We were lucky. Normally there is no dinner afterward, just the reception. We were all seated at a long rectangular table and President Obama made a point of going around the table and greeting everyone who was there. He spent an especially long time talking to Ben who held his own in the conversation, laughing and joking with Obama. It was as if he had had a giant bolt of energy come down from the sky and infuse his body with his Ben-ness. I couldn’t have been more proud or loved him more that night. I know how hard it must have been to rally but rally he did.
I told him how proud I was as we drifted off to sleep that night. He was truly happy. Around three in the morning he woke up and tried to get dressed to go get his medal. He continued to do that until he died a year later.
* * *
Ben and I started going to La Samanna on the French side of the Caribbean island of St. Martin the year or two after we got together. It was the perfect place, for us, a paradise. Ben was very good at vacations. He worked incredibly hard and he relaxed really well. We would stay for a week, take a suitcase full of books, and never leave the hotel. Our days were a haze of relaxation and dreaminess. The hotel was a Moroccan-style villa on a high point overlooking the sea, surrounded by lush vegetation, bougainvillea, and shaded by palms. A short walk down a slope were small individual villas right on the beach, simply furnished with bamboo sofas, white cushions, and hand-painted tiles.
Our daily routine was the same. Breakfast, croissants, and apricot jam on our little terrace a few paces from the water, reading on chaise longues on the beach under a thatched umbrella, swimming in the iridescent sea, lunch with rum drinks, long naps, more reading on the beach. Another swim, more reading, tennis for Ben, a long walk on the crescent sand for me.

++++++

- TASK BRIEF
Answer these questions about the passage on Ben:
(a) Around three in the morning after the dinner, what did Ben try to do?
(b) Where were the small individual villas at La Samanna?
(c) What did the narrator and Ben eat for breakfast on their terrace?

(Target pointing data)
++++++

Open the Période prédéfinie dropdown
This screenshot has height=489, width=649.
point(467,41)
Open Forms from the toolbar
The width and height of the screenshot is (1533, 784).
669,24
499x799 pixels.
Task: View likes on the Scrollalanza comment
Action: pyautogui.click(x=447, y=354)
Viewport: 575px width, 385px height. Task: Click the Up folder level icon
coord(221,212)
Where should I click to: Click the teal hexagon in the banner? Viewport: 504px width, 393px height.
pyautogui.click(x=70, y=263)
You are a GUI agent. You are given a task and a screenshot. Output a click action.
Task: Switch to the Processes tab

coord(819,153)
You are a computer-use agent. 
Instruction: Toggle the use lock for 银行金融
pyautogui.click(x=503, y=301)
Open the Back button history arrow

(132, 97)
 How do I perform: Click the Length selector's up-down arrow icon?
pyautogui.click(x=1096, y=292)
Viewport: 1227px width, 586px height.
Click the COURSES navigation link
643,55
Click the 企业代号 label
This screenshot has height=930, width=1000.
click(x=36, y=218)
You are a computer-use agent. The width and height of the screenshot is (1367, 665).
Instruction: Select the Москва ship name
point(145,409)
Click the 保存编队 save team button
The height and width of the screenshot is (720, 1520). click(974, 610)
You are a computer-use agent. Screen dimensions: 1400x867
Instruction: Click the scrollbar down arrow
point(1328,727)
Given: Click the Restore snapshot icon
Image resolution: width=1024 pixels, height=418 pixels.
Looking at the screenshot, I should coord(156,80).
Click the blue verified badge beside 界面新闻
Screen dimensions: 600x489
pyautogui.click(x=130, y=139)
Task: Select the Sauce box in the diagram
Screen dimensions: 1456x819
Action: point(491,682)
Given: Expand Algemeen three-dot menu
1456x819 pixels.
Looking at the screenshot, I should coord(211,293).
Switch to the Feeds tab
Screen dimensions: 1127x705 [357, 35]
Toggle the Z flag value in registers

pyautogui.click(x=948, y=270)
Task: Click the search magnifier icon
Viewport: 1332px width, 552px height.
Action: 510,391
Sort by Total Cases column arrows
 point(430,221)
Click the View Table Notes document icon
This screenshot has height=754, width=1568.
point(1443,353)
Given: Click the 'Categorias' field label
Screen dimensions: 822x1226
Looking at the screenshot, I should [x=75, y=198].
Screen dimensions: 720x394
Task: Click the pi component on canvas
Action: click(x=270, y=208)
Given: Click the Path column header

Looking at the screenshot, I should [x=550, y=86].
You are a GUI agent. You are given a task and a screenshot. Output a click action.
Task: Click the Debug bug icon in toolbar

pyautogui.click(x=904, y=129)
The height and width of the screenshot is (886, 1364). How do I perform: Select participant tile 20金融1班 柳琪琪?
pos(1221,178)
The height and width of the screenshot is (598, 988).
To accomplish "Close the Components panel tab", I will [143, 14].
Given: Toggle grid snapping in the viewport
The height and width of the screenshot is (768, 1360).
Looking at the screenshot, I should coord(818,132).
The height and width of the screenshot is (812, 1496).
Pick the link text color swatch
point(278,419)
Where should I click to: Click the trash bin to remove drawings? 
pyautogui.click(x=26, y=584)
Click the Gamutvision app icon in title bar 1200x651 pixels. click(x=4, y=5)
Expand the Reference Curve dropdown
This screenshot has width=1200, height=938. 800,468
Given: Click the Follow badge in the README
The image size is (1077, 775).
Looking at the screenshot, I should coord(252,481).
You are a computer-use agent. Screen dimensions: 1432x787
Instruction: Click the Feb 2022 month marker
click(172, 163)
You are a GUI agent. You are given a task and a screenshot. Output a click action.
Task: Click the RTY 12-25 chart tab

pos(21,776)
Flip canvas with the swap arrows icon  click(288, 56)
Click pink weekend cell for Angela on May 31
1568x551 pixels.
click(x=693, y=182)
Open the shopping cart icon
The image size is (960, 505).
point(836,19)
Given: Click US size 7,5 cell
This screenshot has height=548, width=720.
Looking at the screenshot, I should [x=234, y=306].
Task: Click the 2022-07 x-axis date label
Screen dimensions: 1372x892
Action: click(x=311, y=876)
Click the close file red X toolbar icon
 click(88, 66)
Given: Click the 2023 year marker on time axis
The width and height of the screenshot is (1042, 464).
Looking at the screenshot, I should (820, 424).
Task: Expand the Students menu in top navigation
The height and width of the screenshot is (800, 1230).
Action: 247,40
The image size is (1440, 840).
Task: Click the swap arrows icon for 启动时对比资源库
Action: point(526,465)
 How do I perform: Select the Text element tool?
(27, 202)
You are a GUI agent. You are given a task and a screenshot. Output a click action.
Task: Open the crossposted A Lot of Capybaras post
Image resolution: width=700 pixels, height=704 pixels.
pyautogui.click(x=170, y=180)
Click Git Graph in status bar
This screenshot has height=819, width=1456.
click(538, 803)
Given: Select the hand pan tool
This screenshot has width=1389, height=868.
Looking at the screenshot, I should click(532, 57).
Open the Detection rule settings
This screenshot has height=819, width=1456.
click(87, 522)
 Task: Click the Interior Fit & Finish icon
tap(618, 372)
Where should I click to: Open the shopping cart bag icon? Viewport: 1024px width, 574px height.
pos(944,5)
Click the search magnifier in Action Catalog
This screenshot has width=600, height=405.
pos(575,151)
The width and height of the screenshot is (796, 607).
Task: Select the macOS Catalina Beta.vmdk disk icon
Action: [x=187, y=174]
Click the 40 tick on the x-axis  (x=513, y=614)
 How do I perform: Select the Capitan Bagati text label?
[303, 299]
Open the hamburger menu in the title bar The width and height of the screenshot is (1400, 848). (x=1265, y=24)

++++++

- COMPLETE OUTPUT
(a) He tried to get dressed to go get his medal.
(b) They were a short walk down a slope from the hotel, right on the beach.
(c) Croissants and apricot jam.